TEXT SEGMENT:

┏━━

= Tall Ships Challenge =

The Tall Ships Challenge is an annual event organized by Tall Ships America alternating in a three year cycle between the Great Lakes, the Pacific and the Atlantic coasts of North America. The event draws hundreds of thousands of people to witness tall ships from the age of sail and allows participants to interact with the crews of different vessels in friendly rivalries as they race from port to port.

The series began in 2001 on the Great Lakes and saw vessels from six countries and visited seven US and Canadian ports. Since its launch, the series has visited dozens of North American cities, bringing millions of spectators down to the waterfront to experience the tall ships and creating a cumulative economic impact of hundreds of millions of dollars for host communities. It has continued to grow every year and is an eagerly anticipated event in the seaside communities that host the vessels (see, for example Philadelphia's Summer Sail 2007)and beyond.

┗━━

DATA EXCERPTS:
┏━━

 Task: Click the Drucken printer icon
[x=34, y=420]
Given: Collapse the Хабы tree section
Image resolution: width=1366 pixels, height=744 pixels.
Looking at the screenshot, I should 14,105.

┗━━

SET EXERCISE A: Condense the paragraph of the Tall Ships Challenge text that begins "The series began in 2001" into a shorter version that keeps its main facts.
SET EXERCISE B: Render the entries from the line with "Given: Collapse the Хабы tree section" through the end of the entries as a two-column CSV with the columns request and answer. Give one row per request, put each value in its own quoted field, and turn any line breaks into spaces.

TASK SOLUTION A: The series began on the Great Lakes in 2001, with vessels from six countries visiting seven US and Canadian ports. It has since visited dozens of North American cities, drawing millions of spectators to the waterfront and generating hundreds of millions of dollars in cumulative economic impact for host communities. It has grown every year and is eagerly anticipated in the seaside communities that host the vessels, such as Philadelphia with its Summer Sail 2007, and beyond.

TASK SOLUTION B:
request,answer
"Given: Collapse the Хабы tree section Image resolution: width=1366 pixels, height=744 pixels.","Looking at the screenshot, I should 14,105."